Why did Unison win? Dempster says it had successfully argued that a sharp drop in the number of tribunal and appeals tribunal claims was disproportionately hard on women as well as a real risk that the order was placing restrictions on access to justice. “It was this restriction,” she says, “that came to form the central plank of the Supreme Court’s decision to allow the appeal and find the fees unlawful.”

Should employers be concerned?

From a business perspective, Dave Stallon, commercial director at the Federation of Small Businesses (FSB), says the ruling “means employers could now be open to more claims, potentially costing thousands of pounds in legal costs.” He’s also worried that employers could see a spike in the number of vexatious claims – “curbing the number of vexatious claims was one of the main reasons for bringing in employment tribunal fees in the first place.”

Rowlands says employers should be concerned: “We will now go back to the pre-2013 position, namely there will be more claims. Such claims can be lodged online and will often be brought by claimants who are not represented. The claims will often be badly written and will take a huge amount of time to unravel – both for employers and the tribunals.”

By way of background, when the fee regime was first introduced the number of new cases being issued fell by around 80%. Will we return to the same high levels? Dempster says not necessarily, “as much will depend on how employers react”.

The ruling means there will be other problems for the system to cope with though. Mark Stevens, a solicitor specialising in employment law at VWV, points to procedure. He says: “In the short term, the president of the Employment Tribunals in England and Wales has issued a case management order to say that any claims or applications made by parties relying on the Unison case will be ‘stayed’, or paused, pending the outcome of a review of the decision by the Ministry of Justice and HM Courts and Tribunals Service.” He adds that this will impact on any applications made by claimants and employers.

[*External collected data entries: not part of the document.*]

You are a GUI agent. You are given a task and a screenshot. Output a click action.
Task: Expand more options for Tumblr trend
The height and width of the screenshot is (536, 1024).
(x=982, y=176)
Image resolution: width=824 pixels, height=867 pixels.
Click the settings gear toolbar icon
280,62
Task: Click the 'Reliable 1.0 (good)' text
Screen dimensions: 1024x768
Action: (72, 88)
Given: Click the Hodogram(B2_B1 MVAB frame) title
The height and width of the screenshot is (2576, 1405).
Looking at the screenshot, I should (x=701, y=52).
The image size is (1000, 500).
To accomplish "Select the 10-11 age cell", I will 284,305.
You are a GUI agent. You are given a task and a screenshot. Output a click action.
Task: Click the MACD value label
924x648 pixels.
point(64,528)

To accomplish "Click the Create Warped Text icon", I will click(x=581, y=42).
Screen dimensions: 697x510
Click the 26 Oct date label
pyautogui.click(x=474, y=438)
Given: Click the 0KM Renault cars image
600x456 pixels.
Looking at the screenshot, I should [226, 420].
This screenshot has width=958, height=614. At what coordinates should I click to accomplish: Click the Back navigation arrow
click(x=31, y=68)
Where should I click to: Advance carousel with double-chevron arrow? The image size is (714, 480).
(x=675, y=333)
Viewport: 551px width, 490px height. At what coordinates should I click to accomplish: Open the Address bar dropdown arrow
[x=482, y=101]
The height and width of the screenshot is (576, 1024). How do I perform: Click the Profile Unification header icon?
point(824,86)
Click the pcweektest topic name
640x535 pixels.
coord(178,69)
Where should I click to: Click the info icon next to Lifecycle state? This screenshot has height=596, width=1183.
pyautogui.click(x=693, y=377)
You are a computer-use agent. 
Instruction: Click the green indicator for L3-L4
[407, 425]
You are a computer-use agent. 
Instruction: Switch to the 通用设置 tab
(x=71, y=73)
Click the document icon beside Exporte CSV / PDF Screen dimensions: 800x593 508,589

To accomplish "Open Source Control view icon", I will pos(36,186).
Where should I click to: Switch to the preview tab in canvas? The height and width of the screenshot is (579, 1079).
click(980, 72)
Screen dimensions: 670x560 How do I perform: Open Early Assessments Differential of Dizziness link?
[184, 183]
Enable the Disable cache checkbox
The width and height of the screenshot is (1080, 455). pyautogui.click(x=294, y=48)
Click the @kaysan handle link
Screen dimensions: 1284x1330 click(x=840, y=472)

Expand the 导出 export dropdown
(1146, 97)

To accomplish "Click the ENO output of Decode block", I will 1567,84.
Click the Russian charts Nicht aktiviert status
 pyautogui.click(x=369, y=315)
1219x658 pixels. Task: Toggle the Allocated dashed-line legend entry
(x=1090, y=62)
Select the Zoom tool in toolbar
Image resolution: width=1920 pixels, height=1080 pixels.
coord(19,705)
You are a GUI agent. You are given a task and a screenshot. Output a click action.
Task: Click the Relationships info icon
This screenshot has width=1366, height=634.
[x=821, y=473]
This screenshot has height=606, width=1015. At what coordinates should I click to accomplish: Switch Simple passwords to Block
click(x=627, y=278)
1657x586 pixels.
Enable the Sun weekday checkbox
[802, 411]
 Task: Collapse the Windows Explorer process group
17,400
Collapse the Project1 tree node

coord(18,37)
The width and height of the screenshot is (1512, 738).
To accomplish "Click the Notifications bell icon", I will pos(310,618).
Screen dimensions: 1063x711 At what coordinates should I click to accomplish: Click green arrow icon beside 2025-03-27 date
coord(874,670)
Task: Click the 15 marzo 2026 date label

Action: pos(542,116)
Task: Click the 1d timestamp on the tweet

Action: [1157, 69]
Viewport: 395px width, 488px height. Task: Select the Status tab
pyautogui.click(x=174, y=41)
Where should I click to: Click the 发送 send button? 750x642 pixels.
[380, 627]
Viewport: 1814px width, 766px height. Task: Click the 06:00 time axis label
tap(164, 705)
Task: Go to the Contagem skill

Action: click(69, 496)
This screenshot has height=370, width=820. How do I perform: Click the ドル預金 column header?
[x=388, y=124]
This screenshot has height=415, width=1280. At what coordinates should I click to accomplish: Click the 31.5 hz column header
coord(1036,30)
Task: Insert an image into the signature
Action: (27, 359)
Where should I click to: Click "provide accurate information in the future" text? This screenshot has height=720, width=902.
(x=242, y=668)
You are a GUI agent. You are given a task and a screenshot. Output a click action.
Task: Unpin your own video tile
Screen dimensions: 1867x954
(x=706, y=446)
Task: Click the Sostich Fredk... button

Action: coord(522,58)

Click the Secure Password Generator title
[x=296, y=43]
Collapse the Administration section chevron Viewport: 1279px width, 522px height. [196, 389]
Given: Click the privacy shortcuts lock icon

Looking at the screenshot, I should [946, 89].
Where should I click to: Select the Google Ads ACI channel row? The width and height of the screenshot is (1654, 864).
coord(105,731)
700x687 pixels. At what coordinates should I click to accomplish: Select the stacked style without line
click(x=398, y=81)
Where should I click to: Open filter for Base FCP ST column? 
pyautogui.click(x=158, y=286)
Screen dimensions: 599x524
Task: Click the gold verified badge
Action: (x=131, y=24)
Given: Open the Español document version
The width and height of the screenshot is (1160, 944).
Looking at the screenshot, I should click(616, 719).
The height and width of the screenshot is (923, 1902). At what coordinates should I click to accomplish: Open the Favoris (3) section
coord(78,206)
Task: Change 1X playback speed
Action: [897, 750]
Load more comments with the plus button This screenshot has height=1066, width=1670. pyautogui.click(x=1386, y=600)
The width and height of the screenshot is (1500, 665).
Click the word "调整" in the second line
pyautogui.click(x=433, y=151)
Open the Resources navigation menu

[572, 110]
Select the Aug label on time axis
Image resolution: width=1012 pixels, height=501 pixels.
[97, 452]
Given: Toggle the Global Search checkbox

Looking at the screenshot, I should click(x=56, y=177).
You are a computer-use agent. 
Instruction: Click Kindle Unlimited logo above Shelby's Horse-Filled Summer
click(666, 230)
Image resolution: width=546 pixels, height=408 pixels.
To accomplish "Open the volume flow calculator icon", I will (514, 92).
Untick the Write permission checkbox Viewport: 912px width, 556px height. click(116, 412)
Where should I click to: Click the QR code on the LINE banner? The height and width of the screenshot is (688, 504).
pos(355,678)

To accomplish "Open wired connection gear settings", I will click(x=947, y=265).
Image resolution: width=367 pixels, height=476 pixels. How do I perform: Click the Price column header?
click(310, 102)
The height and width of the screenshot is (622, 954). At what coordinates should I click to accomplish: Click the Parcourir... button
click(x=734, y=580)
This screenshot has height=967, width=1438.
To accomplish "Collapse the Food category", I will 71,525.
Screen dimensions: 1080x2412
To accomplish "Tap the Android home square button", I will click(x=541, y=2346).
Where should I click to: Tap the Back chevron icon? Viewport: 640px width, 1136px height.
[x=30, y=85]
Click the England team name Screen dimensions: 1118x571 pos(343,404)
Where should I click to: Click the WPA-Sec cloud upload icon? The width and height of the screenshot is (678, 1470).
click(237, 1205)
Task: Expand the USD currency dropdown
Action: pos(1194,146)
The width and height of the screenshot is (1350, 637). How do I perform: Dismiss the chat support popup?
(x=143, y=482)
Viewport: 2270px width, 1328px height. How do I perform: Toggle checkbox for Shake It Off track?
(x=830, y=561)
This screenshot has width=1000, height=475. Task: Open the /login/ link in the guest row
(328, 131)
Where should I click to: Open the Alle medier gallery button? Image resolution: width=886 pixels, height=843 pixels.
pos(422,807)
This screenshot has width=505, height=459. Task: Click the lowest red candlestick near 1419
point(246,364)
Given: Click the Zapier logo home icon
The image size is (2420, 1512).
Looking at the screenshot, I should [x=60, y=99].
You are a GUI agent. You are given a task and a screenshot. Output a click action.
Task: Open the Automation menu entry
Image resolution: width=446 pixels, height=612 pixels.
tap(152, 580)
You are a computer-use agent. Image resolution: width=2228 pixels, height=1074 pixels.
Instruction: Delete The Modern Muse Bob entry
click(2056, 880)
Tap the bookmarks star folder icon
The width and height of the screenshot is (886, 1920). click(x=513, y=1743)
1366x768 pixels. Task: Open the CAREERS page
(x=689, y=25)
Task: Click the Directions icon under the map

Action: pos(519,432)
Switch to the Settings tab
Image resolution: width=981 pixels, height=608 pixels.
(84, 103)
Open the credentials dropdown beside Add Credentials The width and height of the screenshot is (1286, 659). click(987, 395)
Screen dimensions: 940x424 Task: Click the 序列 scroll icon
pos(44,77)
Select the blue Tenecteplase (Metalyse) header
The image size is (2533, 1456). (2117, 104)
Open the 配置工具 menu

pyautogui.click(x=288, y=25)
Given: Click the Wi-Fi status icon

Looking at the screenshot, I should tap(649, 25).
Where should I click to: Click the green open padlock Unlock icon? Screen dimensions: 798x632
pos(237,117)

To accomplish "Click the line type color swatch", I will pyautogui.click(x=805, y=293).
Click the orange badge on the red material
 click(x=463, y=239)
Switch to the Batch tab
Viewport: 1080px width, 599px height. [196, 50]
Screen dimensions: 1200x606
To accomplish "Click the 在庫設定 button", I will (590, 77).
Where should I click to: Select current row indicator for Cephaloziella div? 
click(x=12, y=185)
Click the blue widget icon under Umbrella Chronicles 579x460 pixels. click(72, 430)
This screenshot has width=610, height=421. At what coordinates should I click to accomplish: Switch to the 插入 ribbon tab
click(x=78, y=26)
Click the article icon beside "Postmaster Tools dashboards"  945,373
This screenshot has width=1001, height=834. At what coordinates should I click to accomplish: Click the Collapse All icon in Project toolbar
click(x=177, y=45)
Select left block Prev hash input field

In terms of the types of claims that will be brought, Rowlands thinks that nothing much will change, saying that “unfair dismissal, discrimination, whistleblowing, unlawful deduction from wages and breach of contract is a pretty accurate list of potential claims.”

Apart from wasted management time, the main problem with tribunal cases that employers have to contend with is that they are expensive to defend. The CIPD found in August 2015, through a Freedom of Information request, that the average cost of defending a case can be around £8,500. Clearly this is why many employers were making a value judgement and settling cases even if they had little merit. On this, Dempster says that “the philosophy of ‘I might as well pay some compensation rather than spend time and legal fees’ is laudable but it can engender a claims culture”. She suggests that employers should be aware of the precedents that they set and be firm but fair. “Fighting some cases to show that the employer is not a pushover is important,” she adds.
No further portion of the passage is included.